◆ WORK ITEM
Each entry needs to be restated exactly as written.

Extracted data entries
* * * * *

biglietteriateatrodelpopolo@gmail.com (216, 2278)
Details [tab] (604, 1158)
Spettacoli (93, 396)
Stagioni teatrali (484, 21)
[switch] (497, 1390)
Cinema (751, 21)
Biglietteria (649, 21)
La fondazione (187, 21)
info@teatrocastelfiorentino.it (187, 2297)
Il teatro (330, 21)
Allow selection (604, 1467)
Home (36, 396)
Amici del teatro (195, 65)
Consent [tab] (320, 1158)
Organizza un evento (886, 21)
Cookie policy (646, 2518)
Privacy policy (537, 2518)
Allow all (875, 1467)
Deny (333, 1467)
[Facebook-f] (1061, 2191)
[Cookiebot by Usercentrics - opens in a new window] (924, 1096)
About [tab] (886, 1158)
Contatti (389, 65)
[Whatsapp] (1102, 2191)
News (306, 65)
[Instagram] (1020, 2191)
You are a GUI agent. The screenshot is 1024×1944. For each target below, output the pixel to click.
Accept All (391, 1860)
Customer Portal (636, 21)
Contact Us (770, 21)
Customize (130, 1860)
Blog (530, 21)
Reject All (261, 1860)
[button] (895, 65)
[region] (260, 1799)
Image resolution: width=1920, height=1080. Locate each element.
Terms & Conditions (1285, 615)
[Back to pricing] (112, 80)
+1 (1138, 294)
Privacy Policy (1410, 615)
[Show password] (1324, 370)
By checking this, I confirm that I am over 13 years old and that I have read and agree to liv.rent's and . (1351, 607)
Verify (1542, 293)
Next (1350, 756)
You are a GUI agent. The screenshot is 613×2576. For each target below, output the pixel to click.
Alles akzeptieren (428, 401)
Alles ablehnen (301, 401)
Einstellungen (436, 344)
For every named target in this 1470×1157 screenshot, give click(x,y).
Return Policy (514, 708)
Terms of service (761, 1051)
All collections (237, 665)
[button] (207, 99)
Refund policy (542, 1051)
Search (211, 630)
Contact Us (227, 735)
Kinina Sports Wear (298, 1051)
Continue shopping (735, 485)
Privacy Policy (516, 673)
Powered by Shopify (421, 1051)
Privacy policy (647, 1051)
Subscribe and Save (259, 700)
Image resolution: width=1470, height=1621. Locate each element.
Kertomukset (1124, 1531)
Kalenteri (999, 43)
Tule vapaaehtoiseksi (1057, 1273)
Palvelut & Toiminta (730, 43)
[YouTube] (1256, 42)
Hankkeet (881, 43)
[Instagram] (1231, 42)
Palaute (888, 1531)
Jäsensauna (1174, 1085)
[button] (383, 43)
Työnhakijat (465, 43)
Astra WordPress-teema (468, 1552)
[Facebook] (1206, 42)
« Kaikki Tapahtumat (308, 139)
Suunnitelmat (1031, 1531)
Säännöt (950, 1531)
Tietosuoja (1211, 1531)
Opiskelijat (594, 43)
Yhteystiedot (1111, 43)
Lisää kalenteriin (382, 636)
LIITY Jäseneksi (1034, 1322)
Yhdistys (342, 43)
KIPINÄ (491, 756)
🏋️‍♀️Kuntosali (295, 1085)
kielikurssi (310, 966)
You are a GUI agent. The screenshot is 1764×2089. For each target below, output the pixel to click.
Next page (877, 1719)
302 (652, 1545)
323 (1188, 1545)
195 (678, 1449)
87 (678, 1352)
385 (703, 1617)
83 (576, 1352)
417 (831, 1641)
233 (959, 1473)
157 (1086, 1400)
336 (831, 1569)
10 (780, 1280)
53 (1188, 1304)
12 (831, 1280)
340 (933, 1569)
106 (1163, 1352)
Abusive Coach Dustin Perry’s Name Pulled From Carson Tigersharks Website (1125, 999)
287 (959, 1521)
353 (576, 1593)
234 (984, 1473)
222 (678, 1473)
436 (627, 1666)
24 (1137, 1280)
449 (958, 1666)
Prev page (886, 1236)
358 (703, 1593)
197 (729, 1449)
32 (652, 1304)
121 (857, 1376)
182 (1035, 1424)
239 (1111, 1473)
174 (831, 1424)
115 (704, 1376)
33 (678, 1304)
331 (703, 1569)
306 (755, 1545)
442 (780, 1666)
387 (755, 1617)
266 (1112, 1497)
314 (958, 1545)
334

* * * * *

◆ THE COMPLETED TASK
biglietteriateatrodelpopolo@gmail.com (216, 2278)
Details [tab] (604, 1158)
Spettacoli (93, 396)
Stagioni teatrali (484, 21)
[switch] (497, 1390)
Cinema (751, 21)
Biglietteria (649, 21)
La fondazione (187, 21)
info@teatrocastelfiorentino.it (187, 2297)
Il teatro (330, 21)
Allow selection (604, 1467)
Home (36, 396)
Amici del teatro (195, 65)
Consent [tab] (320, 1158)
Organizza un evento (886, 21)
Cookie policy (646, 2518)
Privacy policy (537, 2518)
Allow all (875, 1467)
Deny (333, 1467)
[Facebook-f] (1061, 2191)
[Cookiebot by Usercentrics - opens in a new window] (924, 1096)
About [tab] (886, 1158)
Contatti (389, 65)
[Whatsapp] (1102, 2191)
News (306, 65)
[Instagram] (1020, 2191)
You are a GUI agent. The screenshot is 1024×1944. For each target below, output the pixel to click.
Accept All (391, 1860)
Customer Portal (636, 21)
Contact Us (770, 21)
Customize (130, 1860)
Blog (530, 21)
Reject All (261, 1860)
[button] (895, 65)
[region] (260, 1799)
Image resolution: width=1920, height=1080. Locate each element.
Terms & Conditions (1285, 615)
[Back to pricing] (112, 80)
+1 (1138, 294)
Privacy Policy (1410, 615)
[Show password] (1324, 370)
By checking this, I confirm that I am over 13 years old and that I have read and agree to liv.rent's and . (1351, 607)
Verify (1542, 293)
Next (1350, 756)
You are a GUI agent. The screenshot is 613×2576. For each target below, output the pixel to click.
Alles akzeptieren (428, 401)
Alles ablehnen (301, 401)
Einstellungen (436, 344)
For every named target in this 1470×1157 screenshot, give click(x,y).
Return Policy (514, 708)
Terms of service (761, 1051)
All collections (237, 665)
[button] (207, 99)
Refund policy (542, 1051)
Search (211, 630)
Contact Us (227, 735)
Kinina Sports Wear (298, 1051)
Continue shopping (735, 485)
Privacy Policy (516, 673)
Powered by Shopify (421, 1051)
Privacy policy (647, 1051)
Subscribe and Save (259, 700)
Image resolution: width=1470, height=1621. Locate each element.
Kertomukset (1124, 1531)
Kalenteri (999, 43)
Tule vapaaehtoiseksi (1057, 1273)
Palvelut & Toiminta (730, 43)
[YouTube] (1256, 42)
Hankkeet (881, 43)
[Instagram] (1231, 42)
Palaute (888, 1531)
Jäsensauna (1174, 1085)
[button] (383, 43)
Työnhakijat (465, 43)
Astra WordPress-teema (468, 1552)
[Facebook] (1206, 42)
« Kaikki Tapahtumat (308, 139)
Suunnitelmat (1031, 1531)
Säännöt (950, 1531)
Tietosuoja (1211, 1531)
Opiskelijat (594, 43)
Yhteystiedot (1111, 43)
Lisää kalenteriin (382, 636)
LIITY Jäseneksi (1034, 1322)
Yhdistys (342, 43)
KIPINÄ (491, 756)
🏋️‍♀️Kuntosali (295, 1085)
kielikurssi (310, 966)
You are a GUI agent. The screenshot is 1764×2089. For each target below, output the pixel to click.
Next page (877, 1719)
302 (652, 1545)
323 (1188, 1545)
195 (678, 1449)
87 (678, 1352)
385 (703, 1617)
83 (576, 1352)
417 (831, 1641)
233 (959, 1473)
157 (1086, 1400)
336 (831, 1569)
10 (780, 1280)
53 (1188, 1304)
12 (831, 1280)
340 (933, 1569)
106 (1163, 1352)
Abusive Coach Dustin Perry’s Name Pulled From Carson Tigersharks Website (1125, 999)
287 (959, 1521)
353 (576, 1593)
234 (984, 1473)
222 (678, 1473)
436 (627, 1666)
24 (1137, 1280)
449 (958, 1666)
Prev page (886, 1236)
358 (703, 1593)
197 (729, 1449)
32 (652, 1304)
121 (857, 1376)
182 (1035, 1424)
239 (1111, 1473)
174 (831, 1424)
115 (704, 1376)
33 (678, 1304)
331 (703, 1569)
306 (755, 1545)
442 (780, 1666)
387 (755, 1617)
266 (1112, 1497)
314 (958, 1545)
334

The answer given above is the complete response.